First American Data & Analytics Chief Information Officer Calvin Powell shared his thoughts last quarter on the evolution of data extraction technology and how that evolution is fueling the next generation of title and escrow automation. It’s true that machine learning (ML) and artificial intelligence (AI) have changed the way real estate data providers in our industry do business and expedite the time it takes to provide updated and searchable document images to the market. So much so that First American Data & Analytics has become the industry leader leveraging these techniques and continues to do so while innovating along the way.
We recently sat down with Prabhu Narsina, who manages Data Technologies and Data Science in Calvin’s group, to delve further into this topic and are excited to share just how First American Data & Analytics uses AI and ML in extracting information today, how the process used to be completed, and how the people behind the process are the most valued resource.
Q: First American Data & Analytics maintains the industry’s largest repository of document images: more than 8 billion and growing. We understand the information on these images and documents is searchable. What is involved in extracting this information and turning into a usable format?
A: Before we can dive into that question, we want to set the foundation for understanding. We are talking about unstructured documents - images of documents like deeds, mortgage, assignments, foreclosures, etc. The average county probably has about 1,000 different types of documents that it records. These documents vary from county to county across the United States. First American Data & Analytics collects all these document types from more than 2,000 counties; this means we are taking in and processing somewhere between 200,000 and 300,000 new documents every day, with each document ranging from one page to hundreds of pages.
The quality of documents is also different. Some documents could be a day old and in pristine condition, while others could date back to the 1890s. If it’s the latter, the document images may be very low quality and might have handwritten information, stamps, and/or watermarks that must be captured. Or they could be scanned tilted, vertical, horizontal, folded, reversed, etc.

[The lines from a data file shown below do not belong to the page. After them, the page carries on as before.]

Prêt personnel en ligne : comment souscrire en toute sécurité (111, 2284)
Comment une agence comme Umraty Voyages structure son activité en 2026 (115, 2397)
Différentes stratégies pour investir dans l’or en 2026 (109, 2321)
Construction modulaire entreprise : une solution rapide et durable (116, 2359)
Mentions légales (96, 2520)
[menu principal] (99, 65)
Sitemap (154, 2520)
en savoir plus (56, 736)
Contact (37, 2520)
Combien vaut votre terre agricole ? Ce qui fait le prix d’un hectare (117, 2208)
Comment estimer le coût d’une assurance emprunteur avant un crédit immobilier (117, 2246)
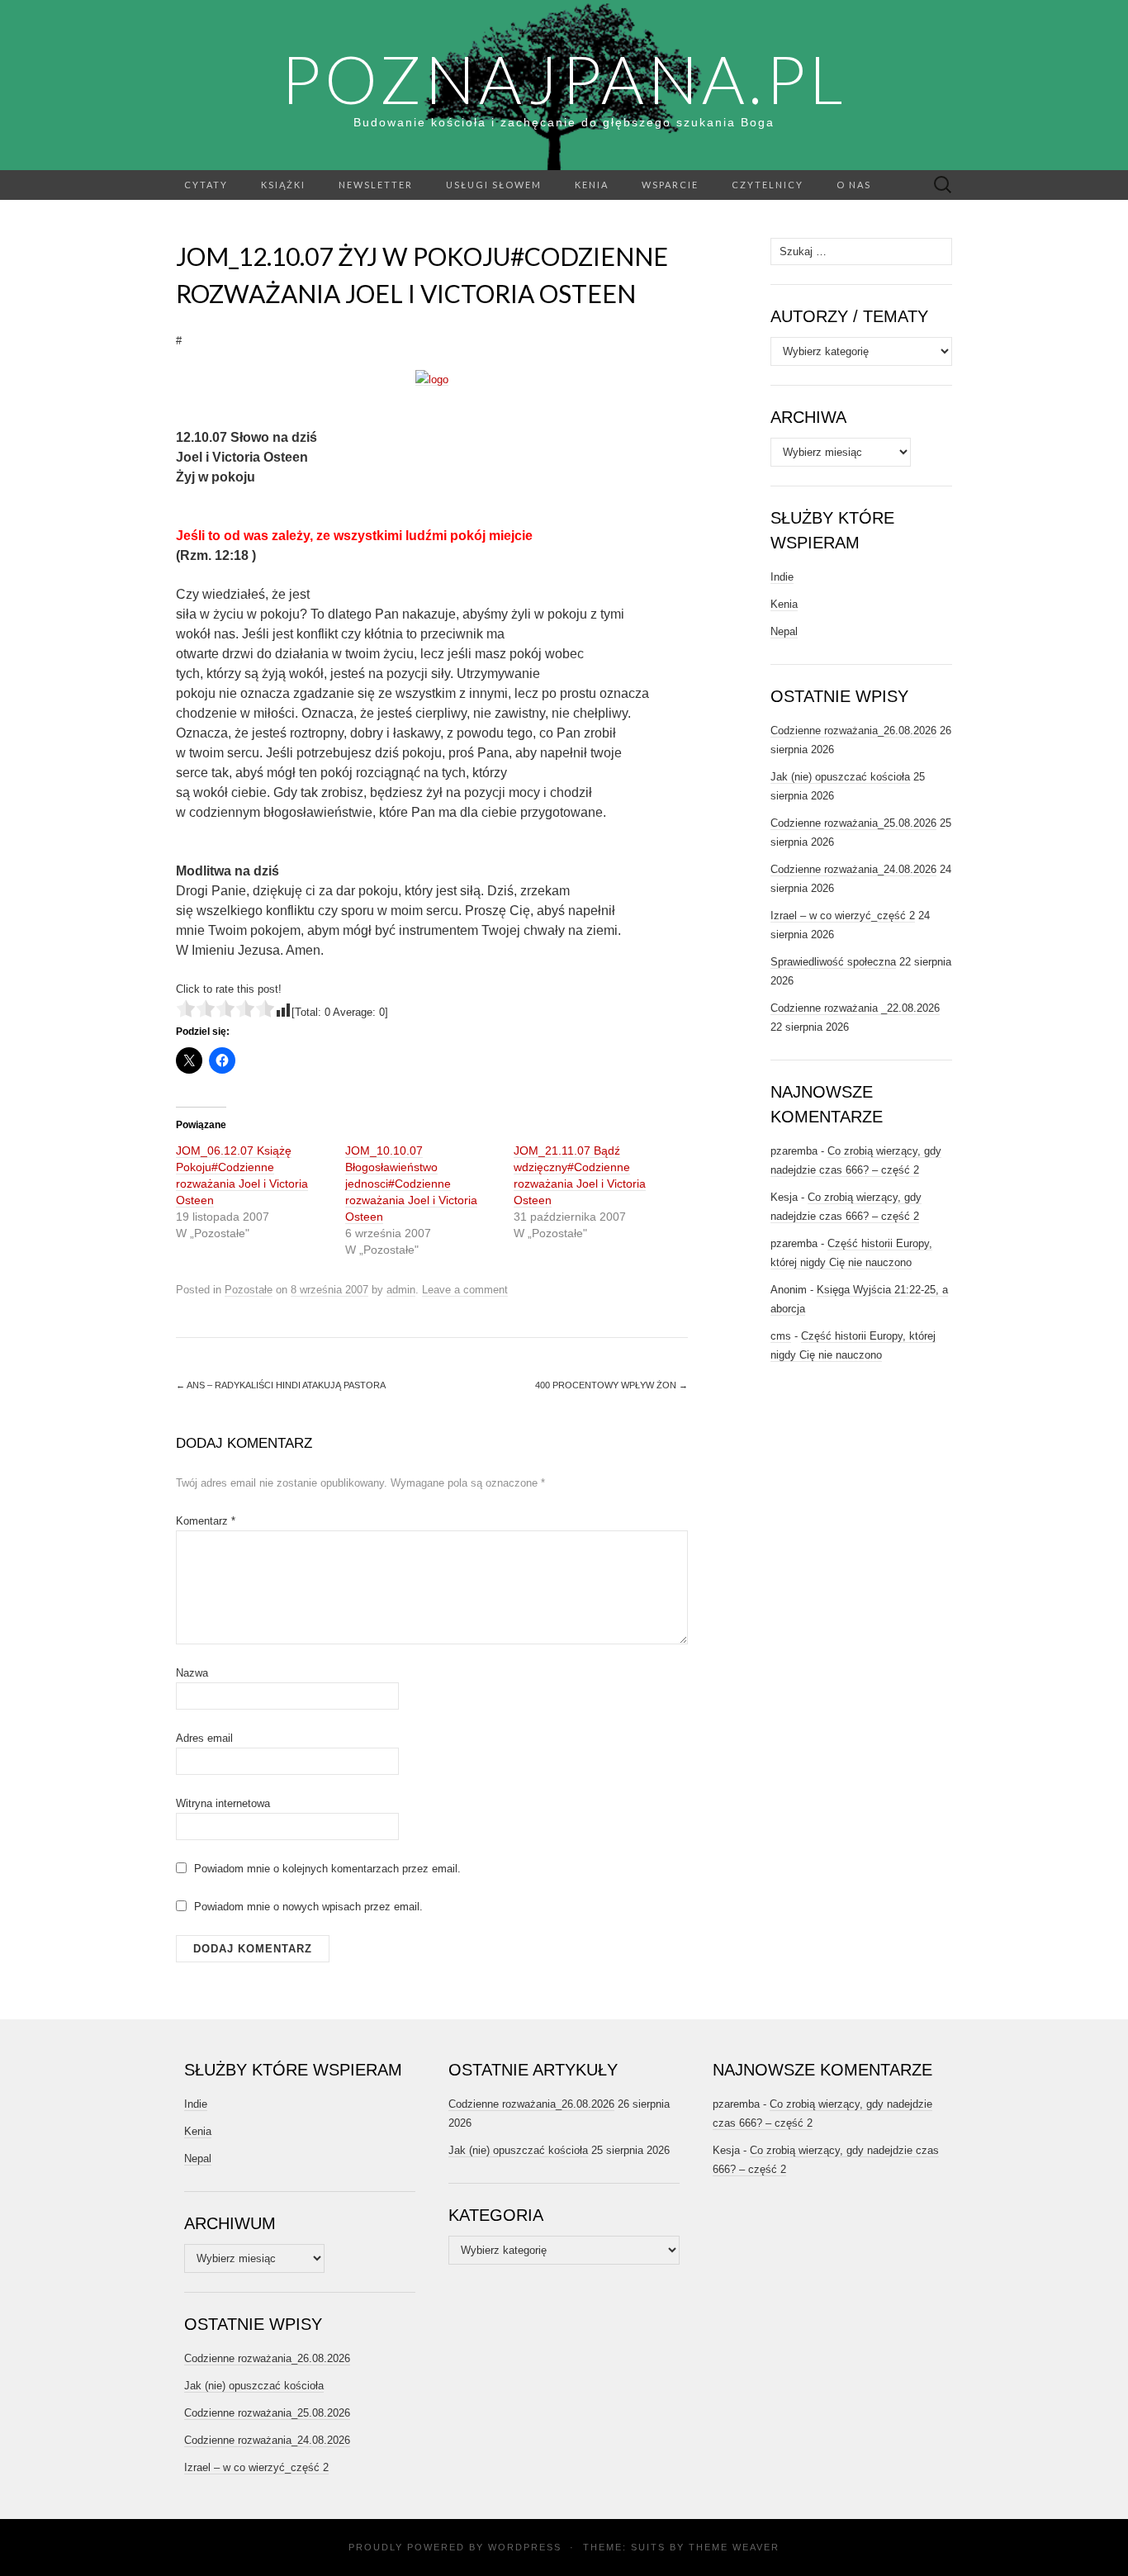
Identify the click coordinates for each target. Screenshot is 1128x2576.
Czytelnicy (767, 184)
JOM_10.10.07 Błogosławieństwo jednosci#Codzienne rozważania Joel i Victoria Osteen (411, 1183)
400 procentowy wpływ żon (611, 1385)
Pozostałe (249, 1289)
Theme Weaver (734, 2547)
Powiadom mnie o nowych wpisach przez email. (308, 1906)
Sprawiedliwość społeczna (833, 962)
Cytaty (206, 184)
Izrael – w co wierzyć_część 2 (842, 915)
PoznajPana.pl (564, 78)
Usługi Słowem (494, 184)
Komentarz (205, 1521)
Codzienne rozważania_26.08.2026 (853, 730)
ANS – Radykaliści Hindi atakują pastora (281, 1385)
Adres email (204, 1738)
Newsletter (376, 184)
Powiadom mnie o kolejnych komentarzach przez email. (327, 1868)
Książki (283, 184)
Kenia (592, 184)
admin (400, 1289)
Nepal (784, 631)
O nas (854, 184)
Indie (782, 577)
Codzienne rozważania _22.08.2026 (855, 1008)
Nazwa (192, 1673)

Knowing that is what we collect, how does First American Data & Analytics make the data on these images usable? By that we mean, how do we turn images into text so they can be read by automated tools and searched? This has been an evolutionary process that has gone on for more than a decade. During the last five or six years, artificial intelligence (AI) and machine learning (ML) have transformed and accelerated this process.
Q: Can you walk us through how it was done before AI, and how it has progressed?
A: Historically, First American Data & Analytics and other major data providers captured critical real estate information manually using double-key and verify processes. This was just what it sounds like: two processors would each enter the same information and the result would be compared using software that identified the differences. This was the process because it worked well with documents that were challenging to early Optical Character Recognition (OCR) technology, such as forms with handwriting on them. But it was expensive and slow.
To control cost, usually no more than 40 to 50 fields on a form would be captured. We knew that we were leaving a lot of valuable information on the table by not extracting all data elements that could be on a single image, perhaps as many as 400 to 500.
A little over 10 years ago, we started building our text version of document images that used OCR leveraged Lucene/Elastic search to automate data capture. This was successful up to a point, but we could see there was more that could be done.
Fast forward to the 2017-2018 timeframe. We started exploring how machine learning could transform information extraction. During the past five or six years, the combination of ML and OCR have allowed First American Data & Analytics to increase the number of fields captured to more than 450, increase the number of counties by four-fold, and do this with only a minimal increase in cost.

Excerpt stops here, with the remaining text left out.